In order to gain insight into this year’s class, a spotlight was shone on three first-years: Anushka Joshi, Borim Kim and Patrick Armstrong. Joshi is an international student who attended a British international high school in Nepal before coming to Grinnell. Kim, also an international student, came to Grinnell from a tiny town in South Korea after only having studied English language for one year. On the other hand, Armstrong hails from Grinnell, Iowa and went to schools that were mere minutes away from campus. 


Regardless of location, it’s a given that every student at Grinnell came across the same question at one point or another: Why Grinnell College? Each of the three had a distinct answer.

“I wasn’t sure I wanted to do whatever I applied for, so I was looking at liberal arts colleges simply because they give you the option to explore so many different aspects of courses that you’ve never done before,” Joshi said. “Grinnell has this thing with Nepal where they take at least one Nepalese student every year with a large amount of scholarship. This year they took three.

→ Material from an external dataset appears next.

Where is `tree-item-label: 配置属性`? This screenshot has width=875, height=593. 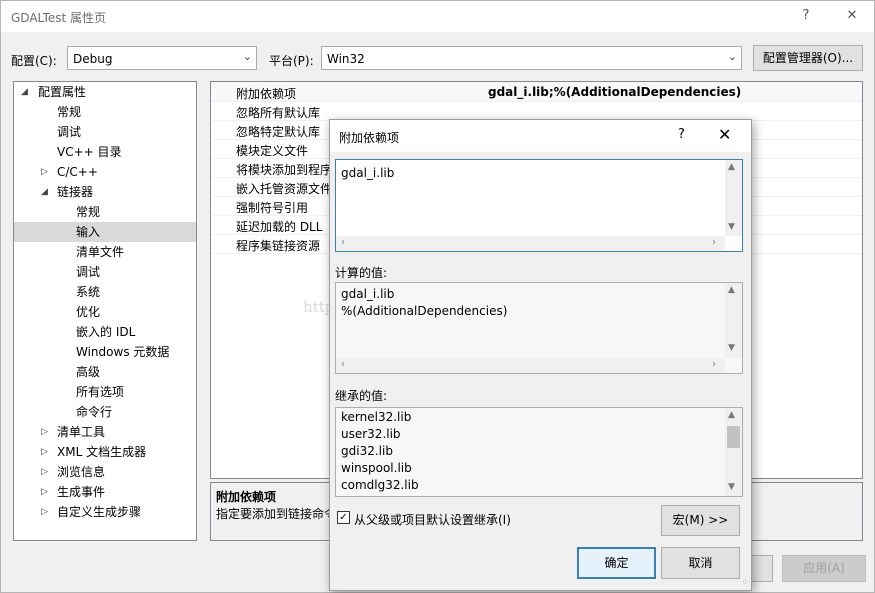
tree-item-label: 配置属性 is located at coordinates (62, 92).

Grinnell is well-known in the good private schools in Nepal, [so] they were impressed, saying, ‘Oh, you got into Grinnell!’”

Kim’s high school experiences were remarkably different. “I lived in a very small town in Korea, so people don’t really know Grinnell, they don’t even know about American colleges,” Kim elaborated. “Korean students study really, really hard to go to [a Korean] university … When I was a senior in high school I was selected [by a foundation] in Korea. A counselor in the foundation recommended Grinnell. And when I started for some information about Grinnell I loved this school.”

The sanity of someone who decided to attend Grinnell College after spending his entire life here may be questioned, but Armstrong had a convincing reason. 

“The admission officers have seen me in the community, and seen what I’ve done, so they know whether or not I’d be suited for Grinnell. And I think I am,” Armstong said.  “You don’t feel like you’re from the town because everyone is from a different place, so you still have a unique narrative to tell.”

Whether one’s from Iowa or Asia, life changes significantly after entering college. Students enter college with expectations, and are sometimes shocked by the reality.

“I was afraid of the campus because I heard that there are cornfields, only cornfields and school, [but] when I came here it was a really great campus. People are more kind than what I expected,” Kim said.

Joshi had a similar reaction. “I’ve seen a lot of movies that show the college life and I’ve heard a lot of experiences from people but … I didn’t know,” Joshi said.  “One thing, people in Grinnell are really nice, which shocked me really good.”

Because Armstrong lived in closer proximity to the school, one might imagine that there were few surprises to be had, but this was not the case. Most prominently, Armstrong was surprised by how much more he felt he belonged. 

“During high school, I took classes here, [hung] around campus and Burling, [but] I still didn’t feel part of the community, I wasn’t a part of the Grinnell bubble,” Armstrong said. “When you’re at Grinnell as a college student, it’s a cool experience to be a part of a tight community. I [can] feel the legitimacy as a student.”

While after the four years students pass through these walls, we may all head our separate ways again, but we’ll always share the common thread that connects us back to Grinnell.